▶ _TASK REQUIREMENTS_:
Can you edit the entries below so that "Setup Assistant" becomes "Setup Wizard", with nothing else changed, and give them back without the pictures?

▶ _PROVIDED MATERIAL_:
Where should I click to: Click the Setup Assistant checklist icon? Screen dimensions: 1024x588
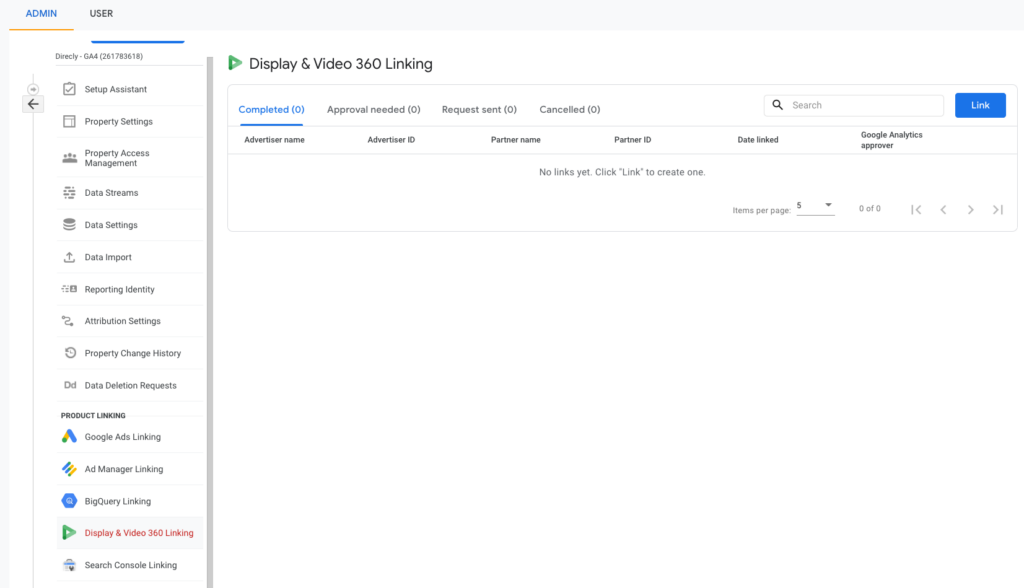pos(69,89)
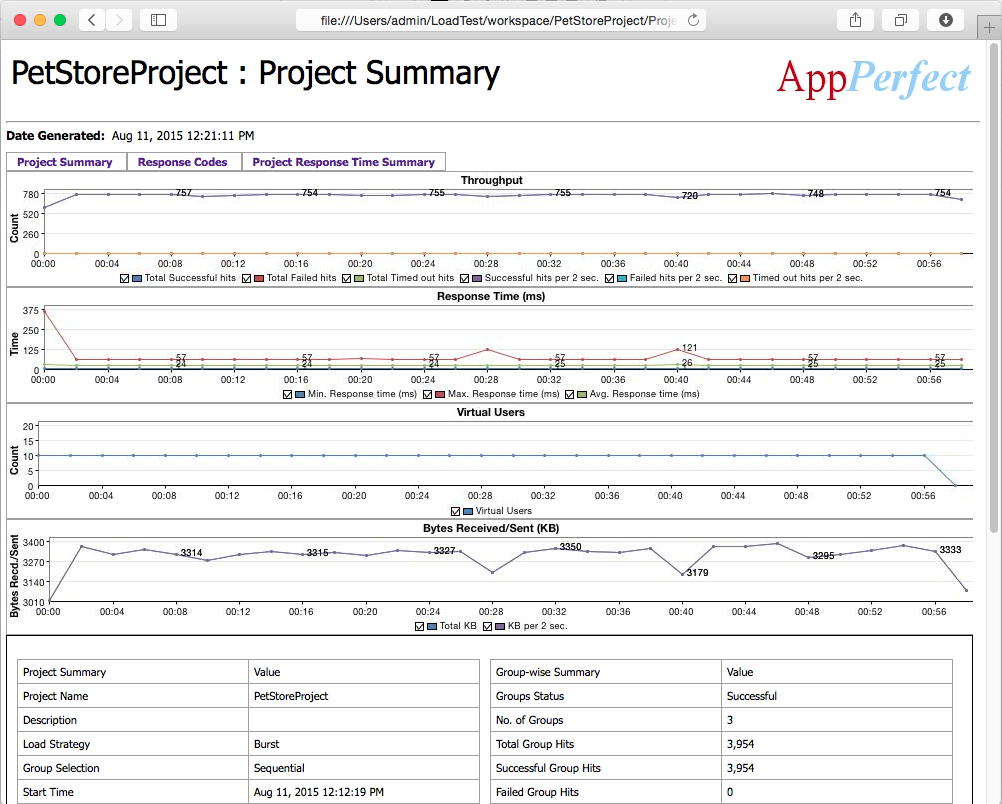Toggle the Safari sidebar button
Viewport: 1002px width, 804px height.
pos(158,20)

▶ _IN RESPONSE_:
Where should I click to: Click the Setup Wizard checklist icon? Screen dimensions: 1024x588
pos(69,89)
Toggle the Safari sidebar button
Viewport: 1002px width, 804px height.
pos(158,20)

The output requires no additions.